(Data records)
·····
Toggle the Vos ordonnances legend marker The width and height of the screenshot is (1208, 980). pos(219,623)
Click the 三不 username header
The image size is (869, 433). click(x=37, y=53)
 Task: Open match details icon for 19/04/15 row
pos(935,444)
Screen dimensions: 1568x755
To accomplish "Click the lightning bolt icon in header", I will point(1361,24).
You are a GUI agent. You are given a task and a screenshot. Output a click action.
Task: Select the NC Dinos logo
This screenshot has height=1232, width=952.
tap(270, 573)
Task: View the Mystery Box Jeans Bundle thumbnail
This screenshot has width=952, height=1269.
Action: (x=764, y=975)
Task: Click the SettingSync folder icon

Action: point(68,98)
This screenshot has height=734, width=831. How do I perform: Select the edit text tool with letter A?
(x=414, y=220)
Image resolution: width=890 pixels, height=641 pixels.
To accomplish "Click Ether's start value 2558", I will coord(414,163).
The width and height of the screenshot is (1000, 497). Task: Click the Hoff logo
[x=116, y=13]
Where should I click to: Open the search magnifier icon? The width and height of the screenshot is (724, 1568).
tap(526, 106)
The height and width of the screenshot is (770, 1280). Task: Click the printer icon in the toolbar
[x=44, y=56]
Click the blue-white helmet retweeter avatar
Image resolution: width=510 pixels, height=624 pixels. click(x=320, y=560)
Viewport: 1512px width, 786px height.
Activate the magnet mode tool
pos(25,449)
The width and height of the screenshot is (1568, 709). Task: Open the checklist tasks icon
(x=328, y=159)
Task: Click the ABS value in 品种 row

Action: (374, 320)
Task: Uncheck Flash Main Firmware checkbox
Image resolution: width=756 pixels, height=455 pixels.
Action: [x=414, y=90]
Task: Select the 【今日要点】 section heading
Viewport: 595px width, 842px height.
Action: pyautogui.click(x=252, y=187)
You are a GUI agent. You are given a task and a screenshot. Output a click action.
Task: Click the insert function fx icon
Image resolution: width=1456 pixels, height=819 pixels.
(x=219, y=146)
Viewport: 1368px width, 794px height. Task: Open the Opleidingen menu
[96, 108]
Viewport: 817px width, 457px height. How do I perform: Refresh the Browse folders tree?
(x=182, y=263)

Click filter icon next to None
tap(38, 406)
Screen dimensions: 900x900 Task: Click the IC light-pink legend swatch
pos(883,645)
·····
▸ WHAT TO PRODUCE: Please count the lines above that hold the string "will" and reply with the number alone.

▸ REPLY TO THE EXERCISE: 2